As part of any large digital transformation initiative, having well structured, accurate and timely data is one of the cornerstones to a successful implementation. Bad (or even worst mock-up) data almost guarantees your project to run into data errors and other issues that should try to be avoided
|Good data 😊||Bad data ☹|
|Allows the testing and validation of real-world use cases applicable to the organization’s environment||May raise false negative errors or issues due to using mock-up data or data that is not applicable to the organization|
|Integrated with existing data governance and data quality frameworks within the organization||Non-Integrated within organization which may cause misconfiguration and data cleanup|
|Minimizes testing and configuration issues resulting from poor data and simplifies any reconciliation process||Creates further issues, false negative defects and unreconcilable financial statements, sub-ledgers and other key output|
Let’s take a very simple example. A client wants to test their end of month process for an Equity-only Portfolio. They want to compare the end of month NAV results against their Production environment, in order to validate the Target system is calculating NAV correctly and their downstream reporting and processes.
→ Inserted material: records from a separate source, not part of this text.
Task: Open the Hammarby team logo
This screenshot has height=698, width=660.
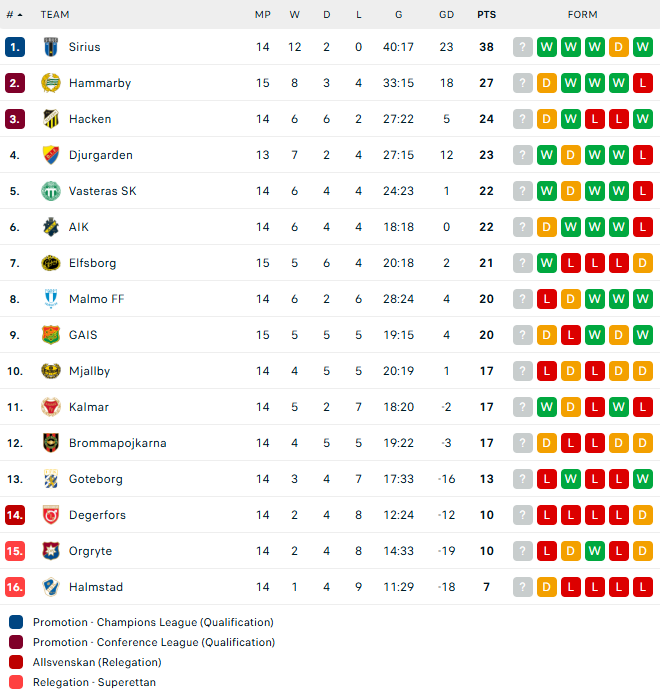Action: (x=51, y=83)
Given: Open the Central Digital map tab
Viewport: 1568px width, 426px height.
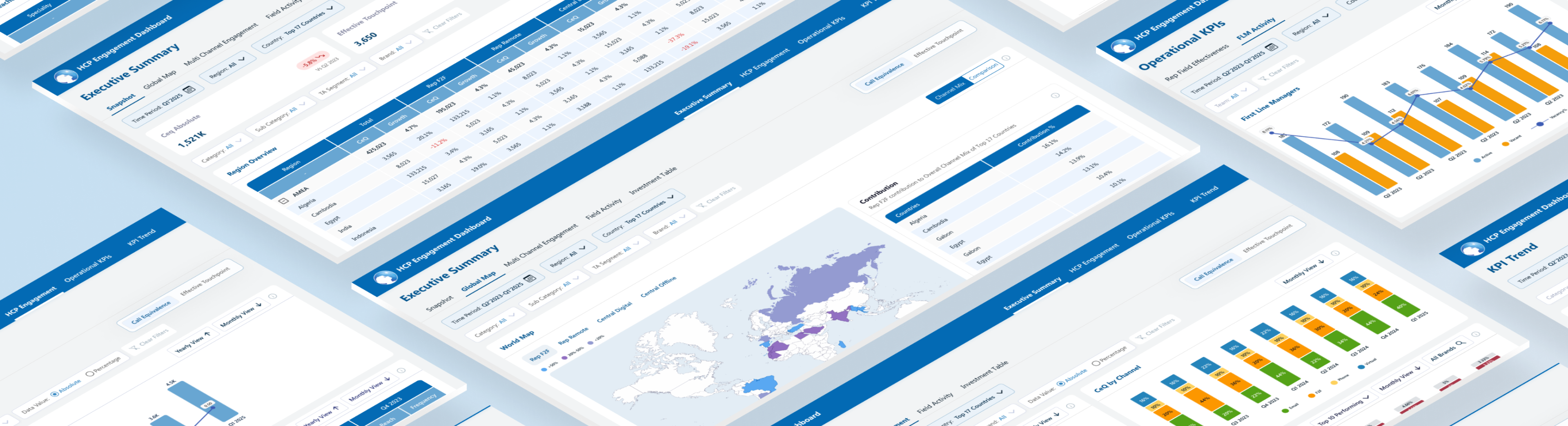Looking at the screenshot, I should coord(614,312).
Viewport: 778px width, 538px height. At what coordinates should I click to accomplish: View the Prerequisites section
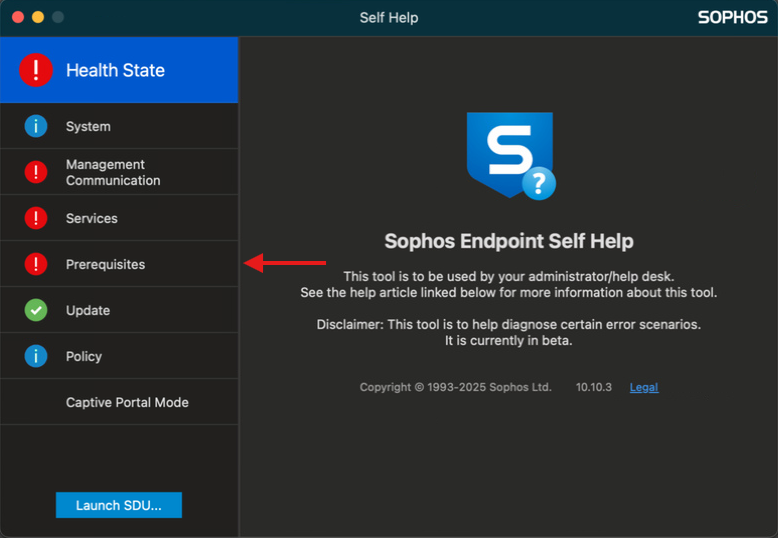(x=105, y=264)
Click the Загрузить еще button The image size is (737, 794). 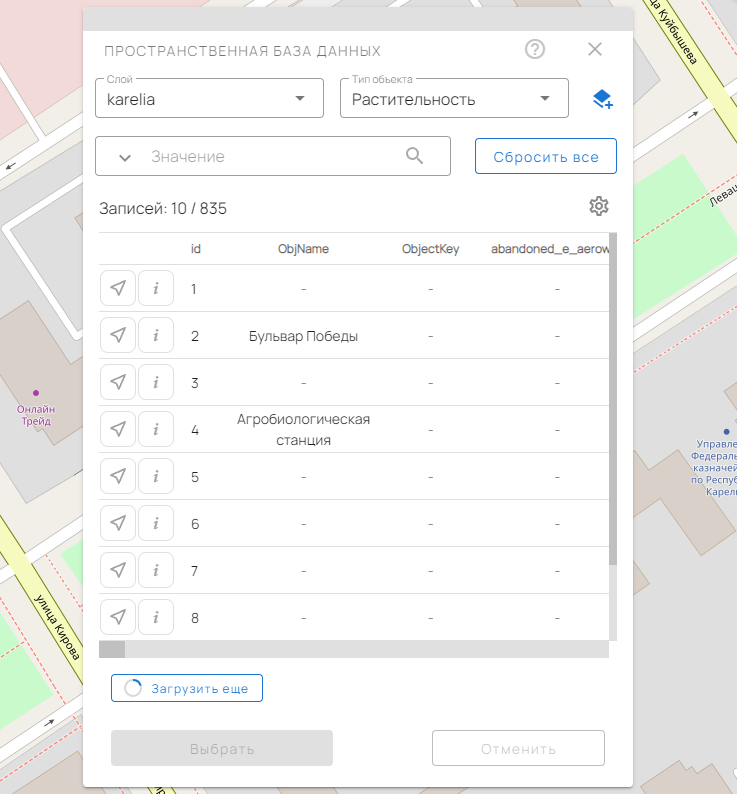pyautogui.click(x=187, y=688)
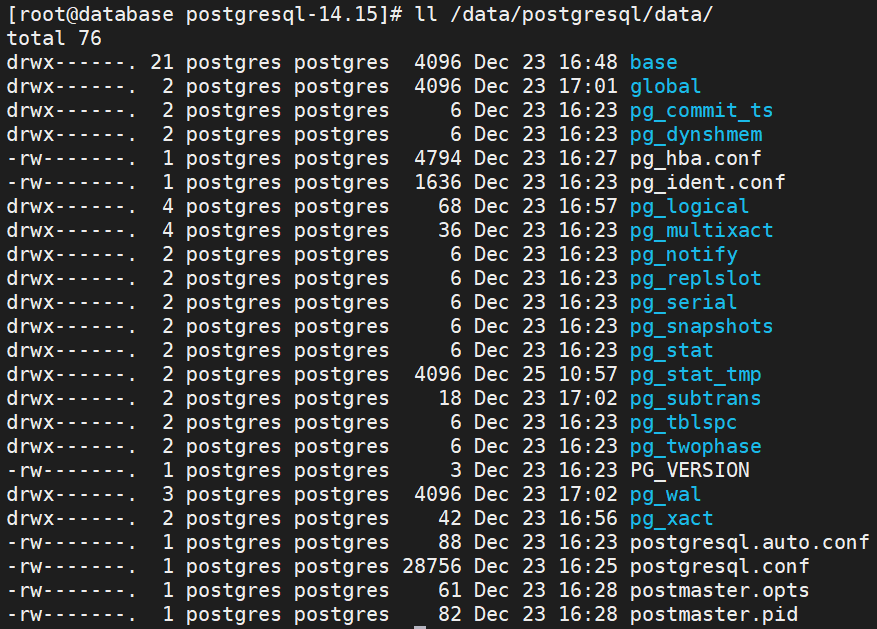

If the Target system is fed the Mid-price instead of the Bid price which is being used in the legacy system, the following will happen:
- Position level mark-to-markets will not be reconcilable
- NAV values and other accounting values will not be reconcilable
- Further downstream processes (i.e., Performance, Risk) and/or reports will not be reconcilable
The entire process will break down – all because of one simple error. In addition, this is most likely only found after the lengthy process to convert the historical positions, input transactions, run NAV/EoM process, etc… Many hours of work and effort wasted and required to be re-done.
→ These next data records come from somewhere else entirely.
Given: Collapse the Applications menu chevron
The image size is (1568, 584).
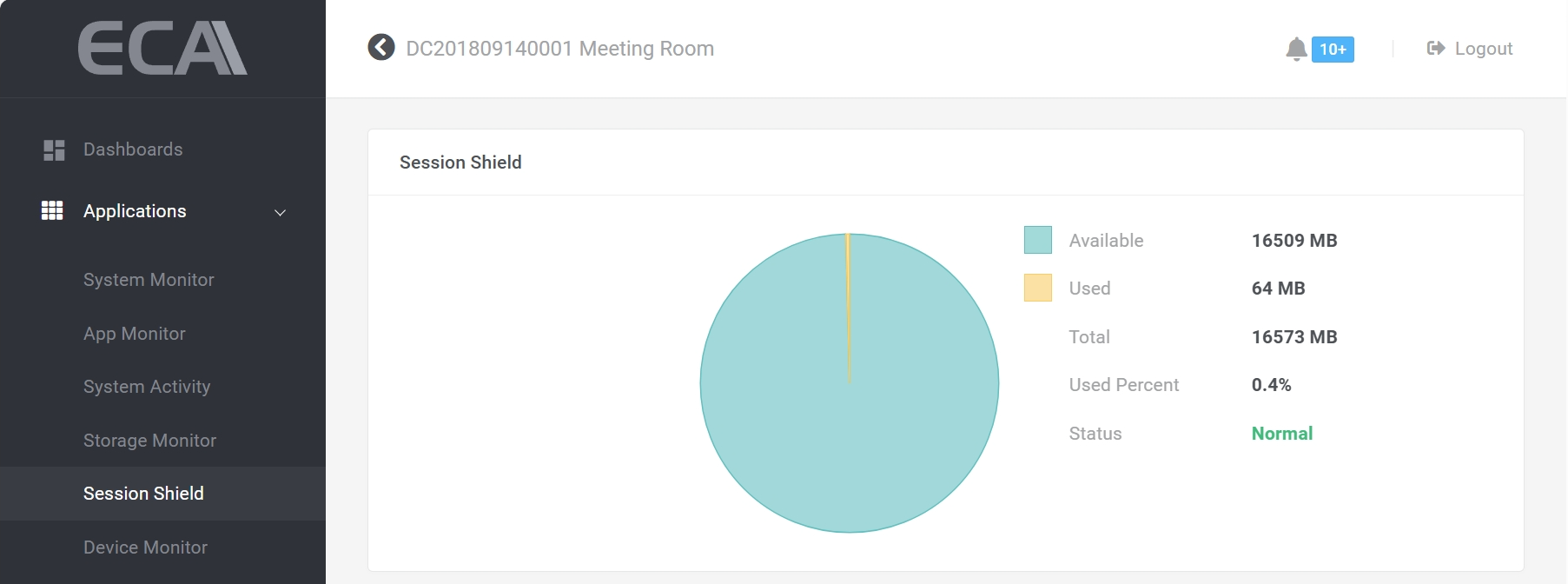Looking at the screenshot, I should point(280,212).
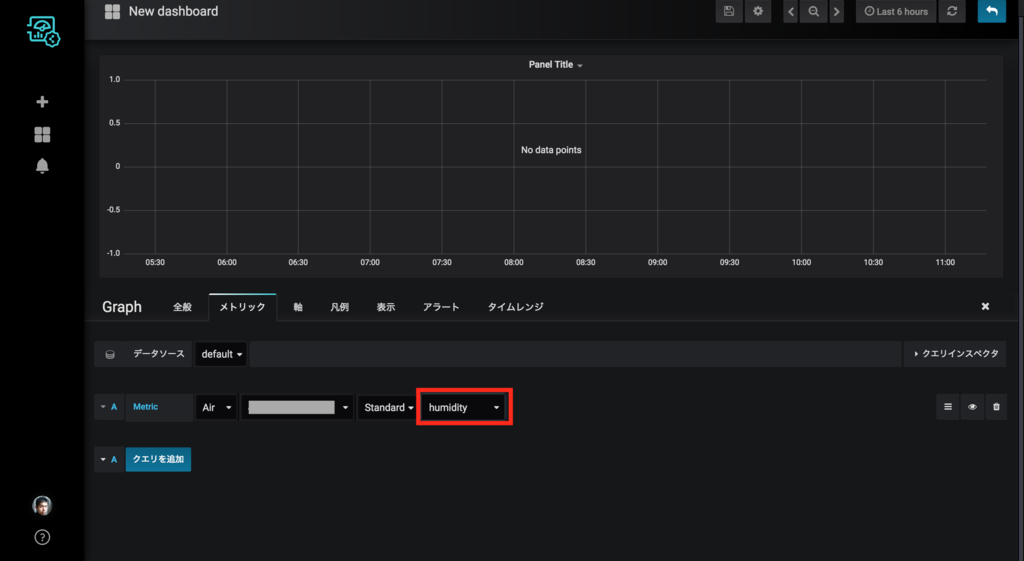Click the zoom out magnifier icon
This screenshot has width=1024, height=561.
(813, 11)
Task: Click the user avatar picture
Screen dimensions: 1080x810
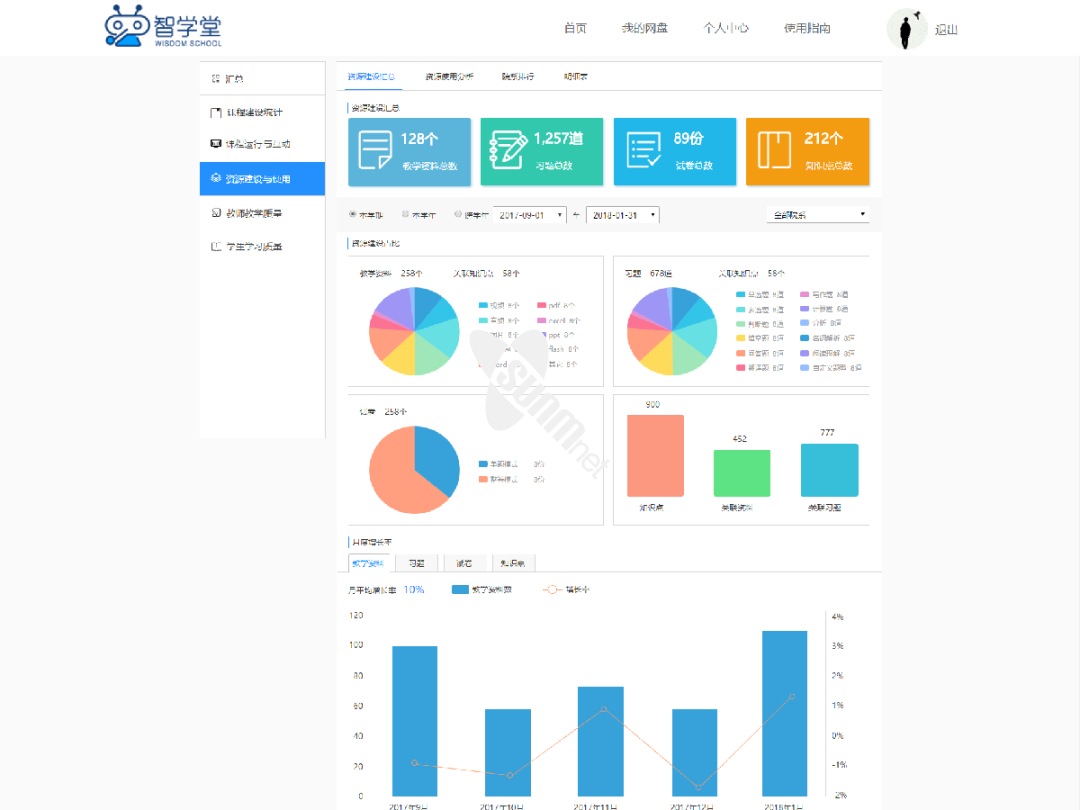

At FINARCH, we recognize effective data management is crucial for a successful SimCorp implementation. Implementing SimCorp can be complex and time-consuming, and poor data management can lead to significant challenges during and after the implementation process. We recommend the following principles to setting up an effective data management structure for a SimCorp Dimension implementation.
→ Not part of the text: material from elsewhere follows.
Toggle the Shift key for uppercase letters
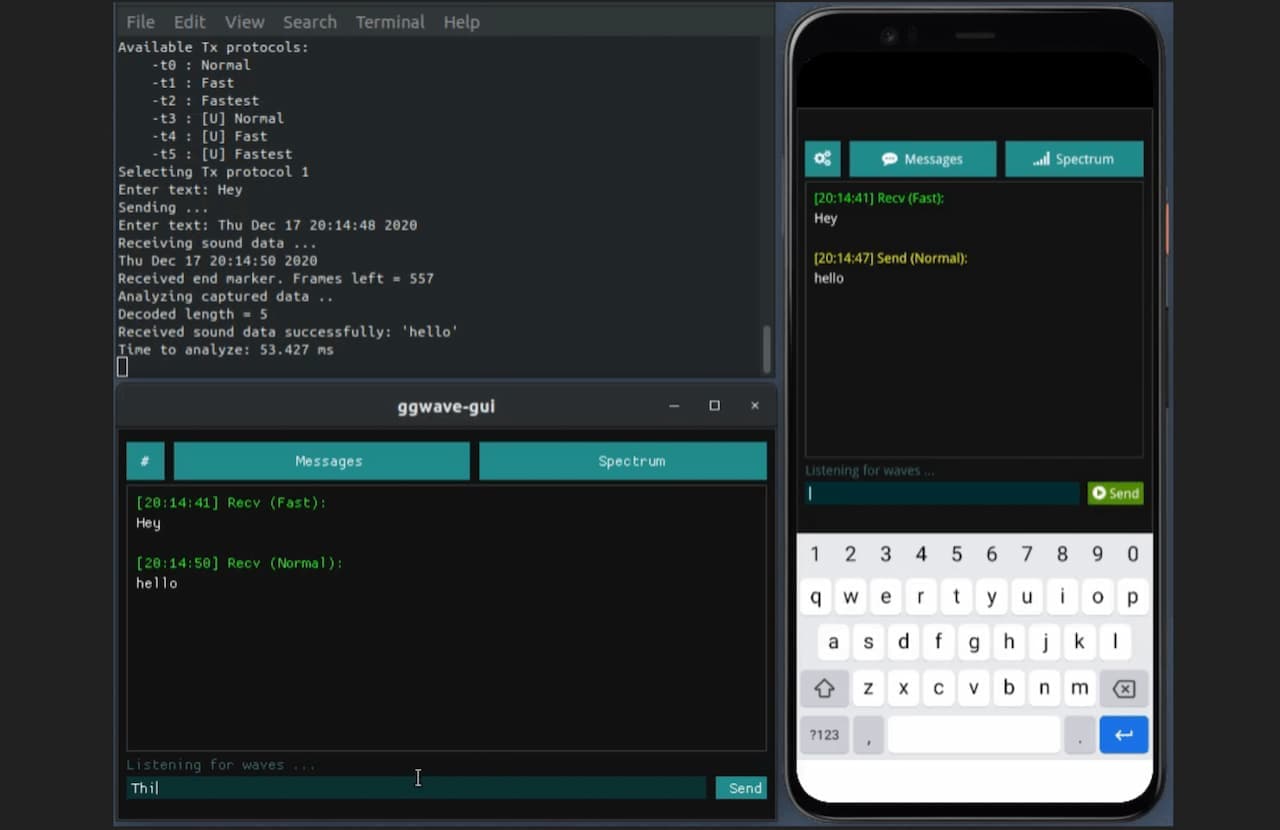Viewport: 1280px width, 830px height. tap(824, 688)
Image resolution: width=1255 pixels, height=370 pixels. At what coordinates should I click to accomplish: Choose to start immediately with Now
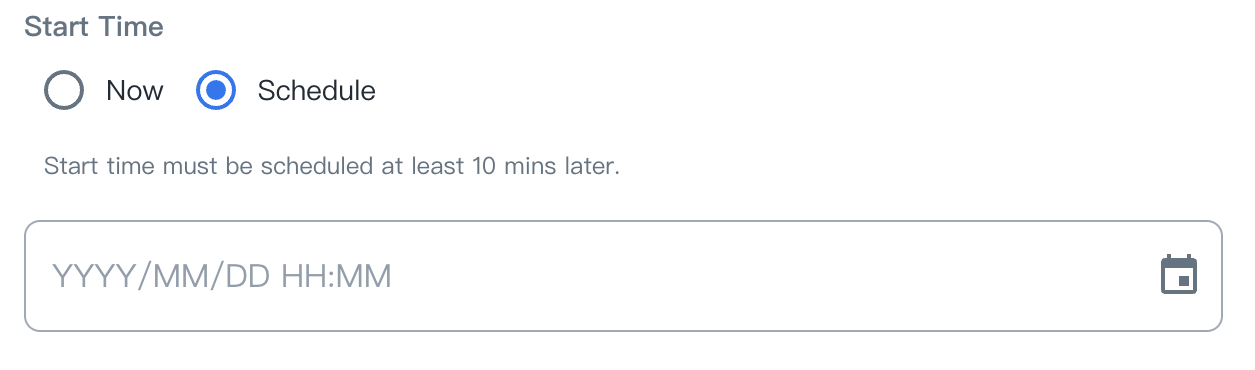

Identify and clean your data
As the old saying goes, garbage-in garbage-out. Before you begin the SimCorp implementation process, it is essential to take inventory of your current data and assess its quality. This includes identifying any duplicates, errors, or inconsistencies in the data. It is also essential to determine the relevance and importance of each data point to the organization. By cleaning and organizing your data beforehand, you can ensure that the SimCorp implementation process goes smoothly and that the system is populated with accurate and relevant data. By populating SimCorp with accurate and relevant data, you will simplify all testing and improve configuration robustness by allowing them to access all the relevant scenarios.
Establish clear roles and responsibilities for data management
During a SimCorp implementation, it is essential to have a clear understanding of who is responsible for managing and maintaining the data. This includes identifying a data owner, who is responsible for the overall quality and integrity of the data, as well as data stewards, who are responsible for specific data sets. By establishing clear roles and responsibilities, you can ensure that the data is properly managed and maintained throughout the implementation process.
Implement proper data governance
Effective data governance is crucial for ensuring the integrity and quality of your data. This includes establishing clear policies and procedures for data management, as well as setting up a system for monitoring and enforcing compliance. By implementing proper data governance, you can ensure that your data is accurate and consistent, and that it is used appropriately within the organization.
Use data migration tools
Migrating data from your existing systems to SimCorp can be a complex and time-consuming process. To make this process more efficient, it is recommended to use data migration tools. These tools can help you identify and resolve any issues with your data, as well as automate the data migration process. By using data migration tools, you can ensure that your data is transferred accurately and efficiently to SimCorp.
Start using migrated data as early as possible
SimCorp Dimension is a transaction-based system. It relies on having accurate positions and transactions in place to test the full functionality. For example, testing Corporate Actions such as Dividends requires to have existing holdings and dividend information on the security master. Through using migrated positions, not only do you save a lot of effort from having to establish a position, you are able to more thoroughly test workflows and can also compare results to Production instead of fictional test values.
Effective data management is crucial for a successful SimCorp implementation. By following best practices such as identifying and cleaning your data, establishing clear roles and responsibilities, implementing proper data governance, using data migration tools, and using migrated data early, you can ensure that your data is accurate, consistent, and properly managed throughout the implementation process.